Before reading and going through this study please know that I don’t claim to have all the answers for every eventuality within a relationship and I’m not even claiming that you should follow the advice step by step.

This study is designed to help you stop and think before situations arise which may cause temptation or cause you or your partner to sin against God.

As you go through these lessons you will also soon discover that the Bible is very silent on many of the topics we shall look at but what I have tried to do is use Bible principles. Please remember the main thrust of these lessons is to help you glorify God whether you are in a relationship or not. I pray this small effort will bless your Christ-centred relationship.


Some people are under the impression that being single is some sort of curse, as well-meaning people are always asking, when are you going to get into a relationship with someone?

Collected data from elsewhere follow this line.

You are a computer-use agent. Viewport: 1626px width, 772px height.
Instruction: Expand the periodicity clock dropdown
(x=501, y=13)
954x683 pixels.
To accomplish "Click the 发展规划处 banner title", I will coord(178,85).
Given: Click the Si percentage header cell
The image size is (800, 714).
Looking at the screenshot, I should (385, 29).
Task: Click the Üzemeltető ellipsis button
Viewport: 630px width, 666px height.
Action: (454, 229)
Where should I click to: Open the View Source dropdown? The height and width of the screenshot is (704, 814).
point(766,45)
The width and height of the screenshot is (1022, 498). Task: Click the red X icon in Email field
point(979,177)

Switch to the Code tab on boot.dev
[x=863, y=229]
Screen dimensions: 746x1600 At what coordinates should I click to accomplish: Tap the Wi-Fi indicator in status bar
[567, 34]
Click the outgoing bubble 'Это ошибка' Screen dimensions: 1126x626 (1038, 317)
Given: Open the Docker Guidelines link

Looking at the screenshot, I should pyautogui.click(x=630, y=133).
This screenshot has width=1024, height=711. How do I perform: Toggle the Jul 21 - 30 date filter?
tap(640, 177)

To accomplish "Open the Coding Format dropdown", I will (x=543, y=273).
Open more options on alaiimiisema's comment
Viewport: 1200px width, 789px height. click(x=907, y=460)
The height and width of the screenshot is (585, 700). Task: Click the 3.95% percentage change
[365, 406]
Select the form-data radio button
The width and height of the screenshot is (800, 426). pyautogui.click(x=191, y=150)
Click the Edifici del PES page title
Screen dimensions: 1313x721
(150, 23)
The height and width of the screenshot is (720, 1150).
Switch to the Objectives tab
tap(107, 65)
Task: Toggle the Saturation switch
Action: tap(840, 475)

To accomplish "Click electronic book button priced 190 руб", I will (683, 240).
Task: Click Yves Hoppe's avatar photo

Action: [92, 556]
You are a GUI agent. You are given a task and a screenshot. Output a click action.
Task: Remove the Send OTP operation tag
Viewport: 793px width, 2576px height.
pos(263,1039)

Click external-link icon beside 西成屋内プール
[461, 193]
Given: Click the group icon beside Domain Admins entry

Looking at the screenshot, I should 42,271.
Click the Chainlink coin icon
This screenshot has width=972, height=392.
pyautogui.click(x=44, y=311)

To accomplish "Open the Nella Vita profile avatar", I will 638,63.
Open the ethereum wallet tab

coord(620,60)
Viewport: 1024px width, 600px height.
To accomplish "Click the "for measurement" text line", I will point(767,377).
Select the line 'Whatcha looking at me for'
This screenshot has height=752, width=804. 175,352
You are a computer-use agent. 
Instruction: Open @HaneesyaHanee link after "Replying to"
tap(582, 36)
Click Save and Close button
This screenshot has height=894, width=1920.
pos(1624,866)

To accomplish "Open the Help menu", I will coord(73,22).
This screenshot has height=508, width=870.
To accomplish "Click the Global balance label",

As if there was something ‘wrong’ with you and then there are others who feel they are being pressurised into a relationship and, so they settle for a relationship which comprises their faith and their relationship with God which within itself can be devastating.

The first three lessons challenge these ideas and are designed to help you see that being single is and can indeed be a rich blessing.

Please note that some of the lessons come from personal experiences and others from friends, both Christians and non-Christians.

It’s Better Not to Marry

Whether we like it or not people need to know that there are plenty of good Biblical reasons not to marry, a few of which the apostle Paul reminds us of in 1 Corinthians 7:25-40. Please take a moment to read 1 Corinthians 7:25-40.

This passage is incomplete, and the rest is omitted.